Message stats give you a snapshot of email usage
To aid in migration planning and Exchange Server infrastructure design, you'll find it helpful to know something about how your users use Exchange. In "Sizing an Exchange 2003 System," July 2005, InstantDoc ID 46333, I discuss techniques and concepts related to classifying users—specifically, categorizing their email usage as light, medium, or heavy. One way to start classifying users is to determine per-user statistics, such as how many messages have been sent and received or the total number of bytes sent and received. Exchange's message-tracking log files are an excellent source of such information. Let's examine the basic format of the tracking logs, what to look for in the logs, and how to interpret their information to classify users' email usage.
Tracking Log Basics
After you've enabled Exchange's message-tracking feature, whenever a message is sent or received by an Exchange component such as the Information Store, Message Transfer Agent (MTA), a gateway, or a connector, Exchange records an event in the tracking log for the day the event occurred. A tracking log incorporates 15 to 20 fields of information (depending on the version of Exchange you're using) that include an event code to identify what action occurred as well as information such as the sender, the recipients, message size, and a message ID. The log fields and event codes have evolved with each version of Exchange. TechNet provides several articles that explain the log format and event codes for each version. For a list of these articles, see Additional Resources at the end of this article.
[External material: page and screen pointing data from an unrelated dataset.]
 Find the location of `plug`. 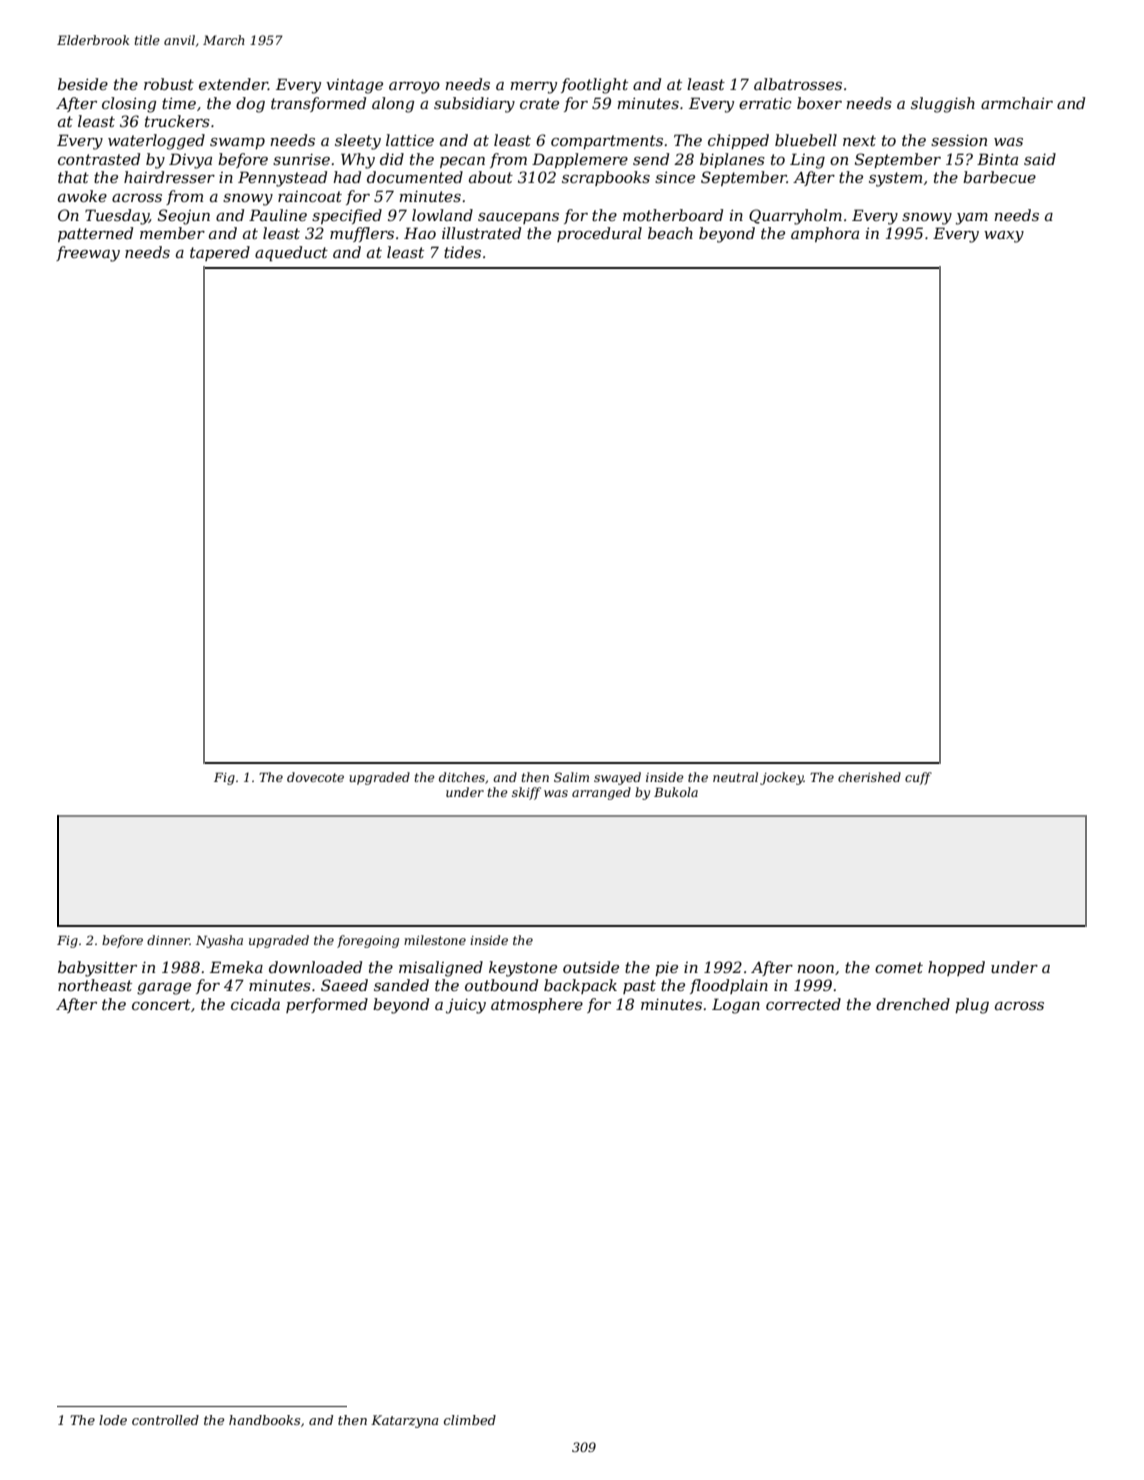

plug is located at coordinates (972, 1006).
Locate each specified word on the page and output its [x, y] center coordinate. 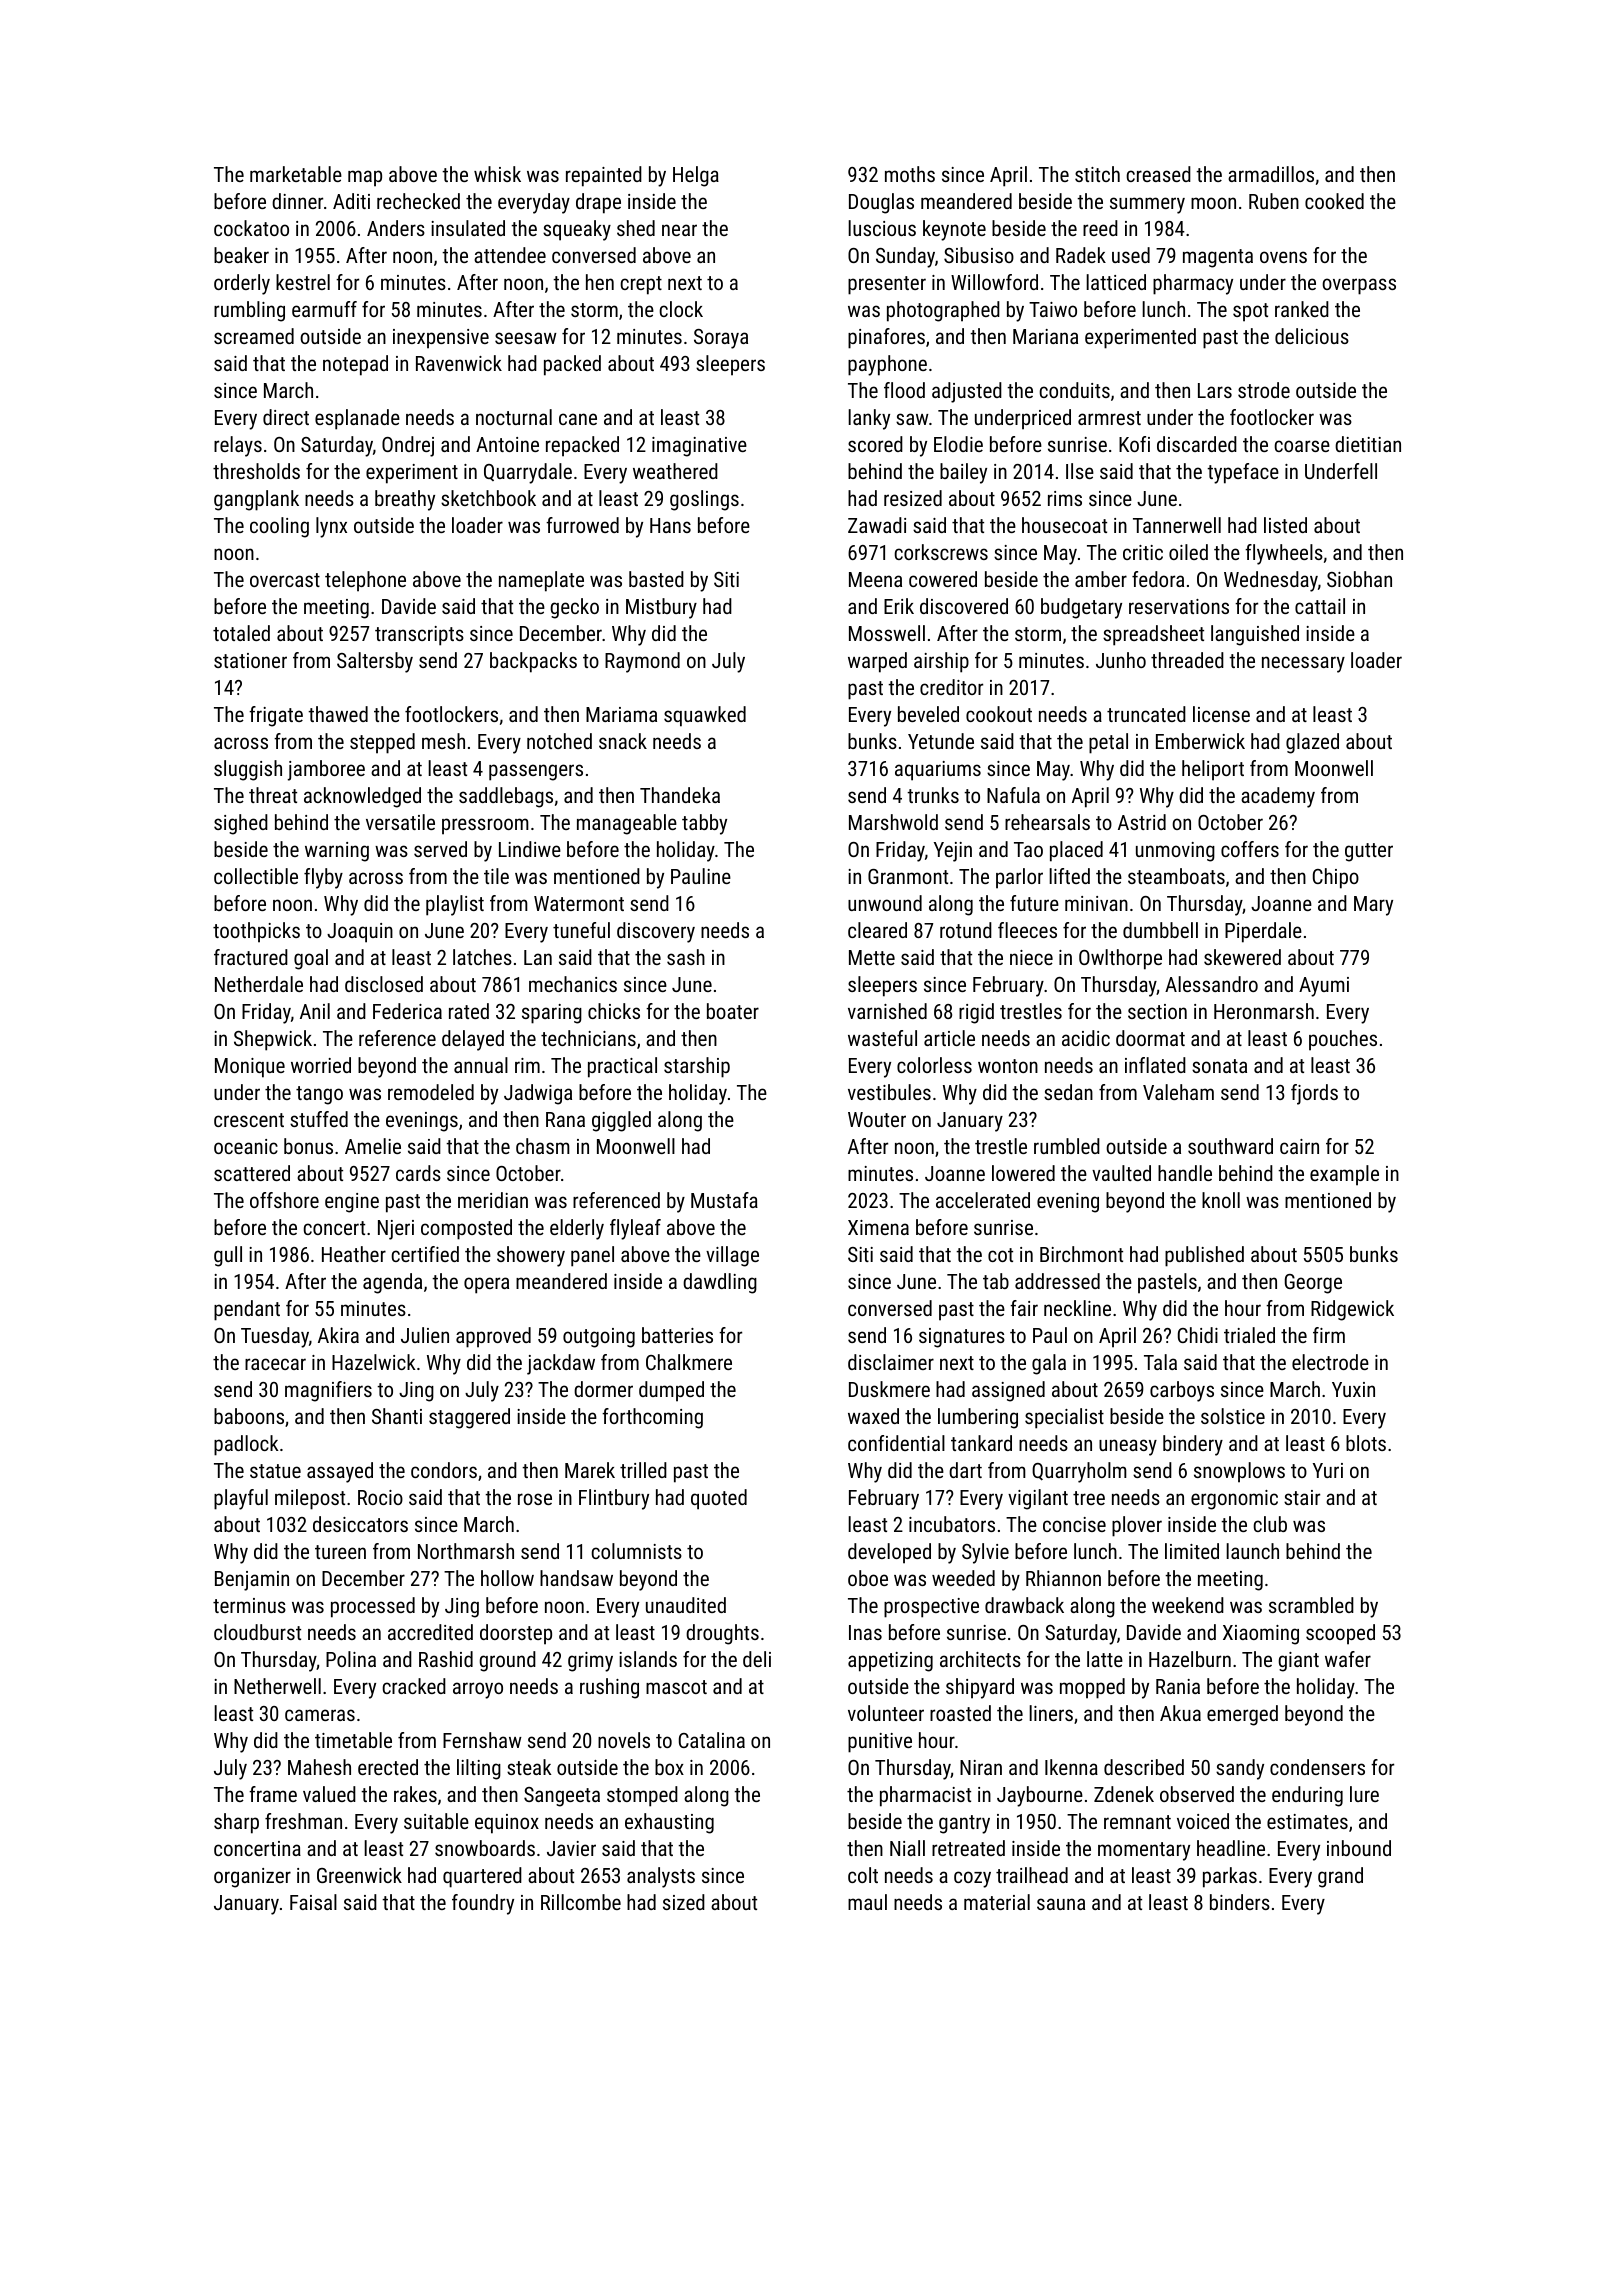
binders [1240, 1902]
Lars [1215, 390]
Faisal [313, 1902]
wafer [1348, 1659]
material [997, 1902]
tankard [981, 1443]
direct [286, 417]
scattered [252, 1173]
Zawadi [877, 525]
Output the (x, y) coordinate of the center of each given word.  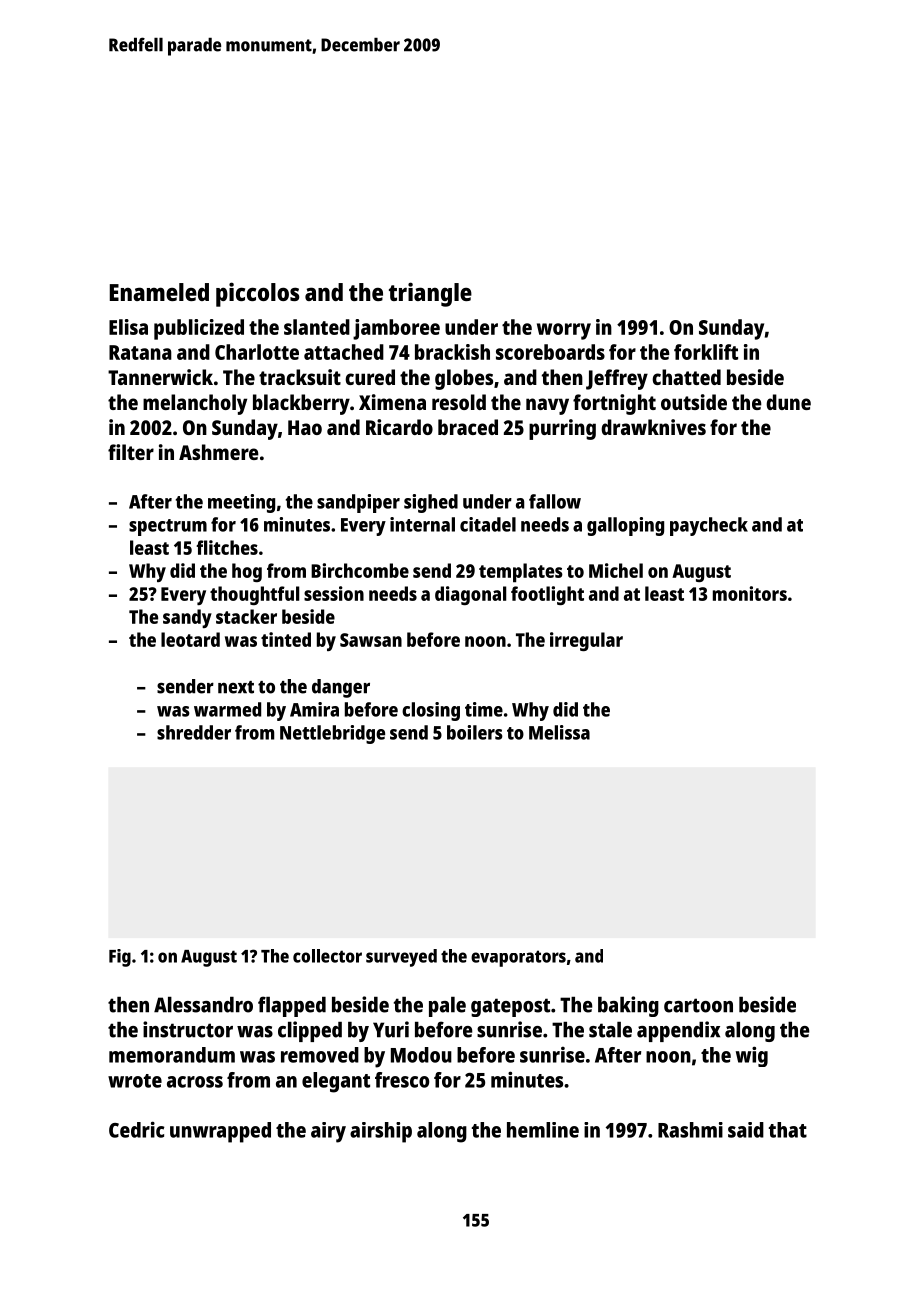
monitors (750, 593)
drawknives (653, 427)
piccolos (258, 294)
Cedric (137, 1129)
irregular (586, 641)
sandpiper (358, 503)
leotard (190, 639)
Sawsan (371, 640)
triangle (430, 294)
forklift (706, 352)
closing (431, 711)
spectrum (168, 527)
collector (327, 956)
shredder (194, 732)
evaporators (518, 958)
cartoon (698, 1005)
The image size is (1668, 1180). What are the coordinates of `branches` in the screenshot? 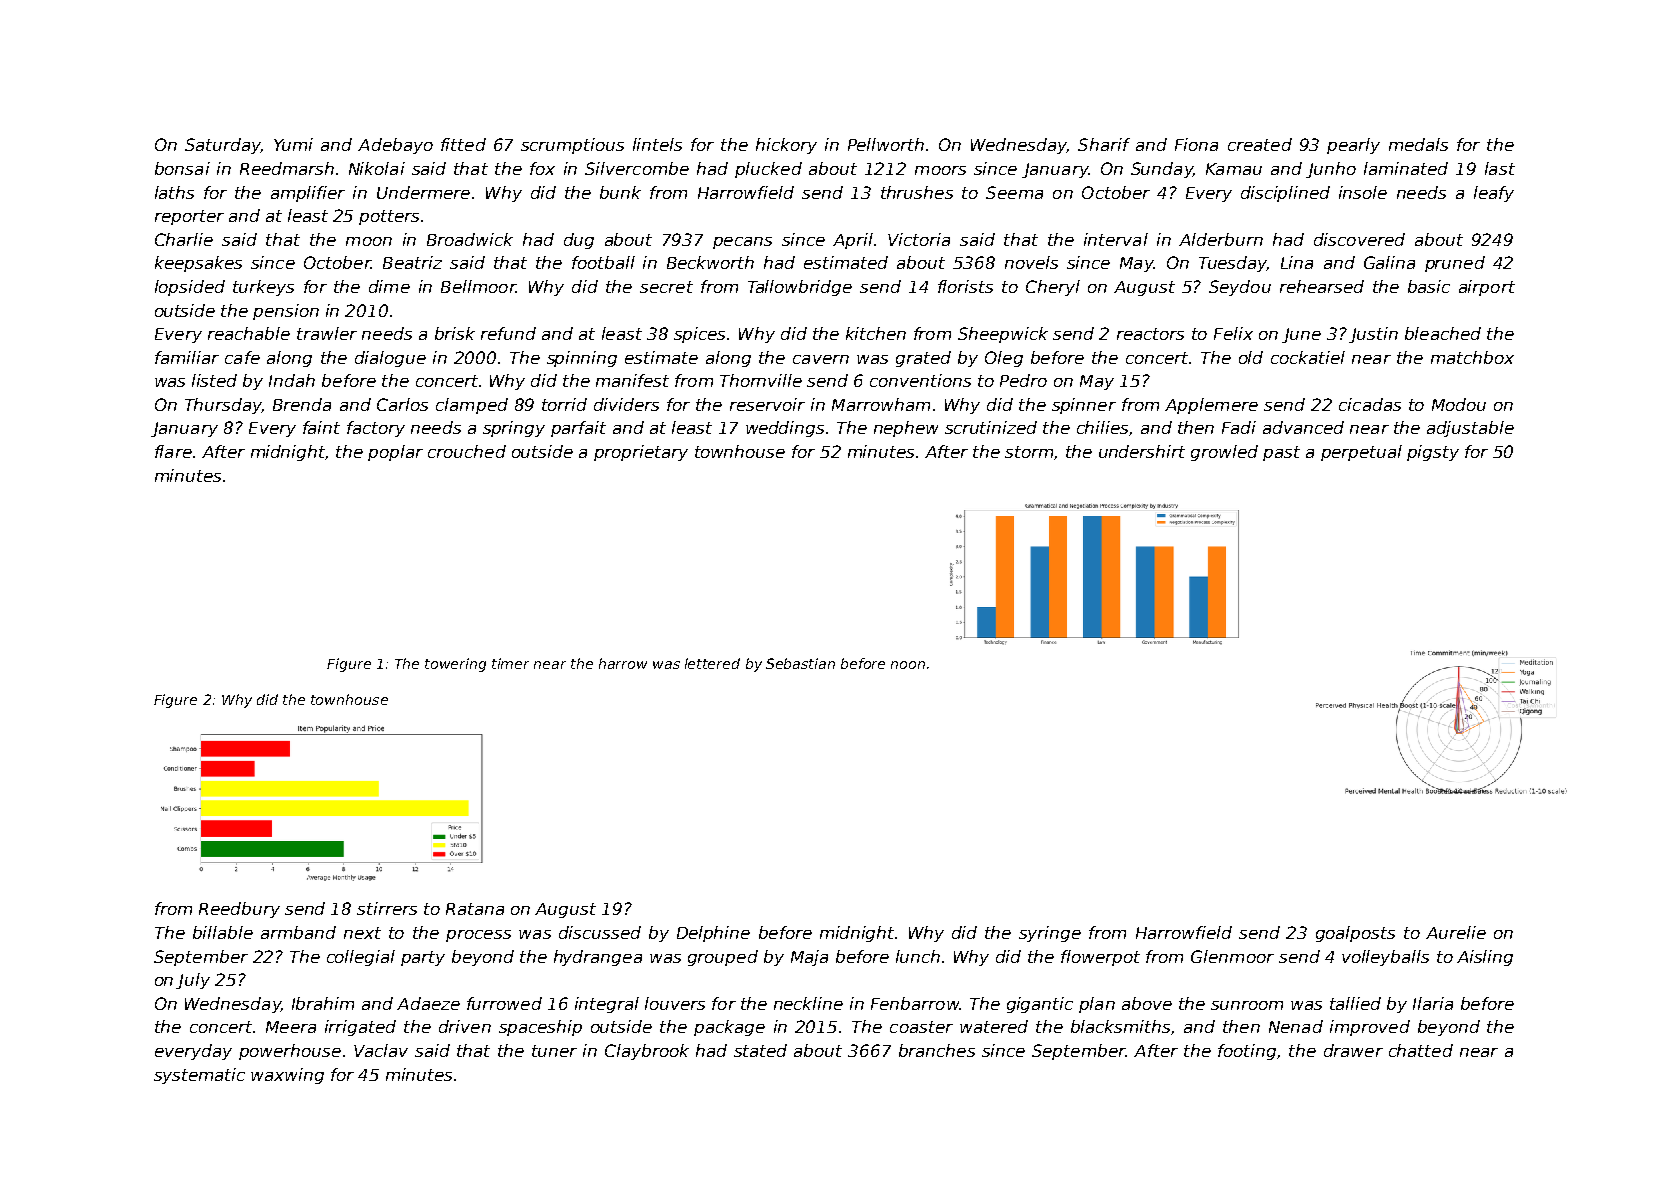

The tracking logs are tab-delimited text files that you can easily import into Microsoft Excel or WordPad for viewing. The logs are usually too large and contain too much data for you to completely evaluate them as an Excel or WordPad file. For example, when you load a log in Excel, it usually informs you that the entire log couldn't be loaded; without the complete log, you can't perform a full analysis. However, such applications can be useful tools for deciphering the log and field formatting and performing cursory evaluations. To assess a large amount of data, you'll need to develop a script to extract the information, or you can load the files into a database and use queries to extract what you need. Alternatively, you could use a third-party reporting suite, such as those by Quest Software or PROMODAG, to help you assess the tracking logs.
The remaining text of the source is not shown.